### [DESCRIPTION OF THE TASK]
Nothing in the data may be altered; copy it all exactly.

Collected data
▶

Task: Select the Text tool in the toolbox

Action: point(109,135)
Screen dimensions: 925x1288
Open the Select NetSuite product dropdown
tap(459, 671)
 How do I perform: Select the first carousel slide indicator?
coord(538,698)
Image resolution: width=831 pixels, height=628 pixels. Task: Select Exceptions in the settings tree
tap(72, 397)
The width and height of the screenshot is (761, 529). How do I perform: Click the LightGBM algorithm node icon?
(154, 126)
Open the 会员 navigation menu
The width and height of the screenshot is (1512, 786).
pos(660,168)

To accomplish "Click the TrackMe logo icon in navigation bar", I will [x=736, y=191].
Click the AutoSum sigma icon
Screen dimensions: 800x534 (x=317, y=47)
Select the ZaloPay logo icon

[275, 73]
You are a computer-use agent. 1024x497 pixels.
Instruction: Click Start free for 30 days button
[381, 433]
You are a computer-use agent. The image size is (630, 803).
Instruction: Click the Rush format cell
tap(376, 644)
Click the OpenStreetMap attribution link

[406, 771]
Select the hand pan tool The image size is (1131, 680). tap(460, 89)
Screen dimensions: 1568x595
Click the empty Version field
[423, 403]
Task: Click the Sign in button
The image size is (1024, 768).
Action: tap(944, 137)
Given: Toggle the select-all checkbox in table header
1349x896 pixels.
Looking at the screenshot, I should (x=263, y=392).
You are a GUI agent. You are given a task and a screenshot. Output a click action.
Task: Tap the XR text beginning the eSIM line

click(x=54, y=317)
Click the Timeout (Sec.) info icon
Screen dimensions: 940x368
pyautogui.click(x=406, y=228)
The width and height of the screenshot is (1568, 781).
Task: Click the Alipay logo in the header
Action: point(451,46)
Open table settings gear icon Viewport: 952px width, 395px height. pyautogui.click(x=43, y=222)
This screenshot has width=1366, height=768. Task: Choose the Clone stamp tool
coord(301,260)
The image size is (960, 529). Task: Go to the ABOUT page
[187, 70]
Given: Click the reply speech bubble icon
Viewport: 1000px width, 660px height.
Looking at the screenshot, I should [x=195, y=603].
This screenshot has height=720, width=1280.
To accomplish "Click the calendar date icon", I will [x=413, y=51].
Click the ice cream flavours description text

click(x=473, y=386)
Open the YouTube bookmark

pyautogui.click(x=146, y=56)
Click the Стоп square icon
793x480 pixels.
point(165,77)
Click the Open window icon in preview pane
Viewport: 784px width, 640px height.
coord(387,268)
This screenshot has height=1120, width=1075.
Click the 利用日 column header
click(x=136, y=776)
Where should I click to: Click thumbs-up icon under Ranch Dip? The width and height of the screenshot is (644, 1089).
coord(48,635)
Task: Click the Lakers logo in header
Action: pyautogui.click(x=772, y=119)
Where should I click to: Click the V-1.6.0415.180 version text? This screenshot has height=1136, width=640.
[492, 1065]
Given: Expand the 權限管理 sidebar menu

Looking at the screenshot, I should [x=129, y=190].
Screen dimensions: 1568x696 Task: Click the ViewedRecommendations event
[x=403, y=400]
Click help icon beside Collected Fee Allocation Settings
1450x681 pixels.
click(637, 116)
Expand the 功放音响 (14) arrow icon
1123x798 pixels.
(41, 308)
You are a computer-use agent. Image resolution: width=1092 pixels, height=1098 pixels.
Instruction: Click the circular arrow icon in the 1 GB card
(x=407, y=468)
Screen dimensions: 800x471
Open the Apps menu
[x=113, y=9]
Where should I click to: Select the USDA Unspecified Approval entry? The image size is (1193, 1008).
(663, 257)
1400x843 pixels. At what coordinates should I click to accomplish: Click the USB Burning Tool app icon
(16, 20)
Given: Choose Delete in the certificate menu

◀

### [WRITTEN SOLUTION]
Task: Select the Text tool in the toolbox

Action: point(109,135)
Screen dimensions: 925x1288
Open the Select NetSuite product dropdown
tap(459, 671)
 How do I perform: Select the first carousel slide indicator?
coord(538,698)
Image resolution: width=831 pixels, height=628 pixels. Task: Select Exceptions in the settings tree
tap(72, 397)
The width and height of the screenshot is (761, 529). How do I perform: Click the LightGBM algorithm node icon?
(154, 126)
Open the 会员 navigation menu
The width and height of the screenshot is (1512, 786).
pos(660,168)

To accomplish "Click the TrackMe logo icon in navigation bar", I will [x=736, y=191].
Click the AutoSum sigma icon
Screen dimensions: 800x534 (x=317, y=47)
Select the ZaloPay logo icon

[275, 73]
You are a computer-use agent. 1024x497 pixels.
Instruction: Click Start free for 30 days button
[381, 433]
You are a computer-use agent. The image size is (630, 803).
Instruction: Click the Rush format cell
tap(376, 644)
Click the OpenStreetMap attribution link

[406, 771]
Select the hand pan tool The image size is (1131, 680). tap(460, 89)
Screen dimensions: 1568x595
Click the empty Version field
[423, 403]
Task: Click the Sign in button
The image size is (1024, 768).
Action: tap(944, 137)
Given: Toggle the select-all checkbox in table header
1349x896 pixels.
Looking at the screenshot, I should (x=263, y=392).
You are a GUI agent. You are given a task and a screenshot. Output a click action.
Task: Tap the XR text beginning the eSIM line

click(x=54, y=317)
Click the Timeout (Sec.) info icon
Screen dimensions: 940x368
pyautogui.click(x=406, y=228)
The width and height of the screenshot is (1568, 781).
Task: Click the Alipay logo in the header
Action: point(451,46)
Open table settings gear icon Viewport: 952px width, 395px height. pyautogui.click(x=43, y=222)
This screenshot has width=1366, height=768. Task: Choose the Clone stamp tool
coord(301,260)
The image size is (960, 529). Task: Go to the ABOUT page
[187, 70]
Given: Click the reply speech bubble icon
Viewport: 1000px width, 660px height.
Looking at the screenshot, I should [x=195, y=603].
This screenshot has height=720, width=1280.
To accomplish "Click the calendar date icon", I will [x=413, y=51].
Click the ice cream flavours description text

click(x=473, y=386)
Open the YouTube bookmark

pyautogui.click(x=146, y=56)
Click the Стоп square icon
793x480 pixels.
point(165,77)
Click the Open window icon in preview pane
Viewport: 784px width, 640px height.
coord(387,268)
This screenshot has height=1120, width=1075.
Click the 利用日 column header
click(x=136, y=776)
Where should I click to: Click thumbs-up icon under Ranch Dip? The width and height of the screenshot is (644, 1089).
coord(48,635)
Task: Click the Lakers logo in header
Action: pyautogui.click(x=772, y=119)
Where should I click to: Click the V-1.6.0415.180 version text? This screenshot has height=1136, width=640.
[492, 1065]
Given: Expand the 權限管理 sidebar menu

Looking at the screenshot, I should [x=129, y=190].
Screen dimensions: 1568x696 Task: Click the ViewedRecommendations event
[x=403, y=400]
Click help icon beside Collected Fee Allocation Settings
1450x681 pixels.
click(637, 116)
Expand the 功放音响 (14) arrow icon
1123x798 pixels.
(41, 308)
You are a computer-use agent. Image resolution: width=1092 pixels, height=1098 pixels.
Instruction: Click the circular arrow icon in the 1 GB card
(x=407, y=468)
Screen dimensions: 800x471
Open the Apps menu
[x=113, y=9]
Where should I click to: Select the USDA Unspecified Approval entry? The image size is (1193, 1008).
(663, 257)
1400x843 pixels. At what coordinates should I click to accomplish: Click the USB Burning Tool app icon
(16, 20)
Given: Choose Delete in the certificate menu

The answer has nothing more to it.